The antipathy to Ahmadinejad has not left Brazil in the interim. Demonstrations organized by homosexual organizations, Jewish leaders, and the opposition group the Front for the Liberation of Iran took place in 15 cities across the country in the last week.

But the international mood has also changed since May. The meeting has the blessing of US President Barack Obama, who, Brazilian diplomats said, asked Lula to begin a dialogue with Ahmadinejad during a meeting in London.

For its part, Brazil has ambitions to raise its profile on the international stage. Currently preparing to take up a rotating seat on the United Nations Security Council next year, Brazil is eager to show it can foster peace talks in the Middle East. Ahmadinejad’s visit to Brazil comes barely a week after a visit by Israeli president Shimon Peres, and Lula plans to travel to Israel and the Palestinian territories in March 2010. Eventually, Lula wants Brazil to win a permanent seat on the Security Council.

New business opportunities

There is a lot on the agenda in the short meeting. Ahmadinejad is being accompanied by some 200 Iranian business leaders looking for a range of opportunities from oil to financial investments, and the two leaders are expected to sign 23 commercial agreements.

These new business ties could pose diplomatic difficulties for Lula, since the US and Europe have imposed economic sanctions on Iran. Konstantin Kosten, Iranian policy expert at the German Council on Foreign Relations, told Deutsche Welle that, “Iran could become more dependent on economic relations with South America if the economic relations with the US and Europe continue to degenerate. Iran certainly has a strong interest in expanding its opportunities there.”

This means that Lula is under pressure to bring up the darker sides of the Iranian regime at their meeting. But on the perennial issue of Teheran’s controversial nuclear program, Lula also faces a minefield. Like Iran, Brazil has a nascent nuclear power industry. “There could certainly be an interest in creating a stronger exchange of atomic technologies between Iran and Brazil,” said Kosten.

Calculated risk

This is a risk that the Brazilian president has measured carefully. And it is important he has done so. Despite Obama’s support for the meeting, there have been plenty of American voices of condemnation. “This is a gross mistake for a respected president of a respected country,” US Representative Eliot Engel, a Democrat who is co-chairman of a congressional caucus created to promote better relations with Brazil, said recently, “To elevate Ahmadinejad, when he represses his own people, denies the Holocaust, says he’ll wipe Israel off the map – it shows Brazil isn’t ready to be taken seriously as a world player.”

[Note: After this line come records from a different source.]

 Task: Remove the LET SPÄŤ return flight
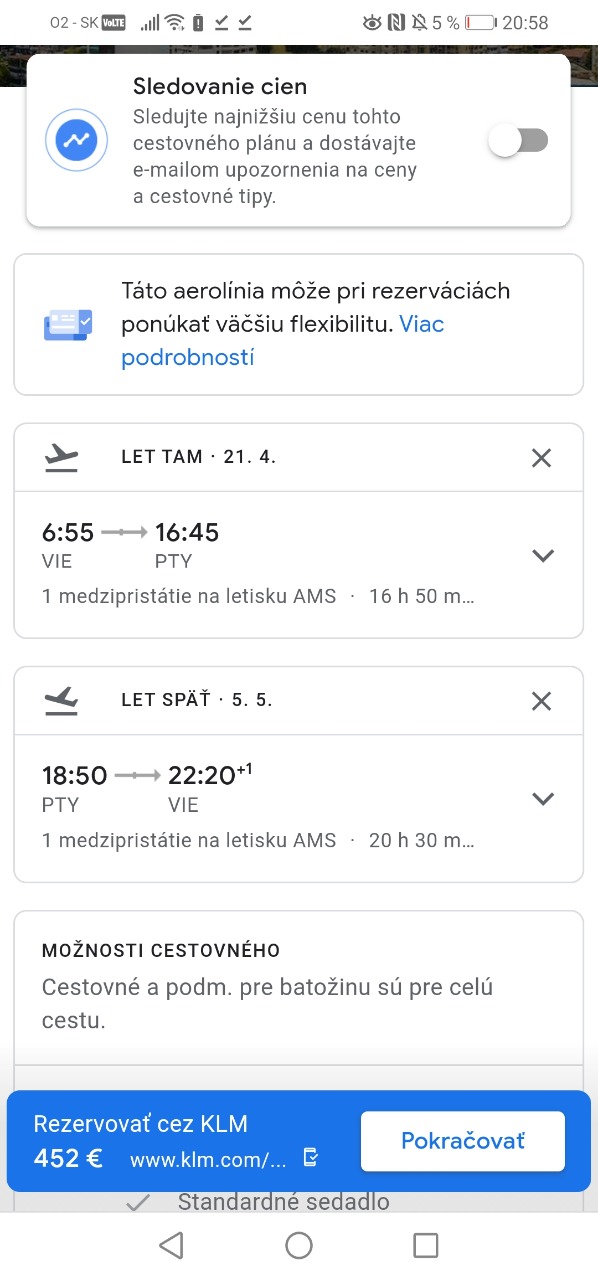(541, 701)
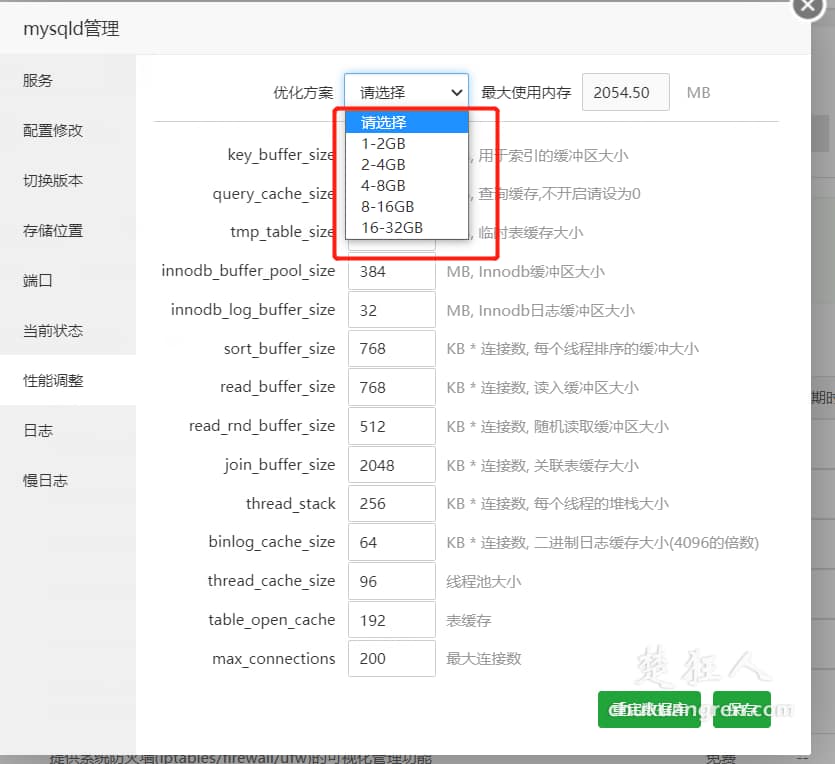Open the 日志 sidebar item
Image resolution: width=835 pixels, height=764 pixels.
[41, 430]
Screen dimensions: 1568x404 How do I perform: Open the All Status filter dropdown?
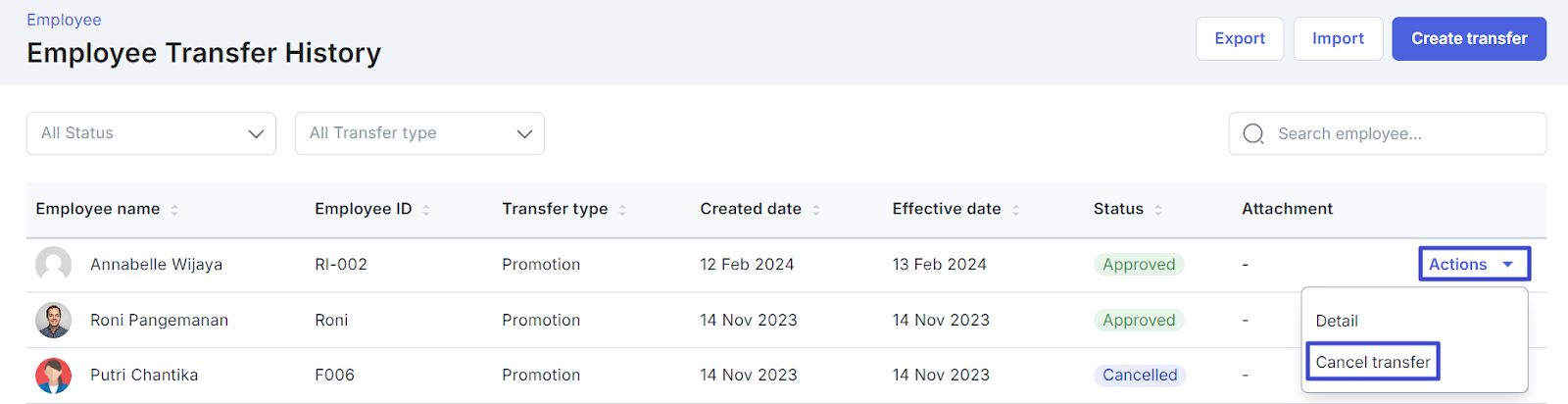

But Professor Guenther Maihold, research fellow at the German Institute for International and Security Affairs, is convinced that such statements will not do Lula long-term damage. “Unlike Chavez, Lula is not taking a loyal and supporting position to Ahmadinejad. He has promised to raise human rights issues, and he has very different views from those of Chavez,” he told Deutsche Welle.

The meeting comes a week after a Tehran court sentenced five people to death in connection with protests that followed Ahmadinejad’s reelection, and Lula will be under pressure should Ahmadinejad choose to make another speech in which he denies the Holocaust.

“It is a learning experience for Lula,” said Maihold, “He will learn to understand how the economic interests tied up with the meeting come into conflict with the human rights issues. These are exactly the kinds of conflicts that countries that play leading international roles need to handle.”

Kosten agreed: “It could be true that Lula is risking a small part of his image, but he has already said clearly that he wants to speak to everyone, even if some countries disapprove.”

It may seem that Ahmadinejad has more to gain economically and diplomatically from finally being received by South America’s largest nation – an increasingly important player in world politics. But the Brazilian president has clearly calculated that he does not have much to lose either, and, if he can make a foothold for his ambitious nation in Middle East politics, at least as much to gain.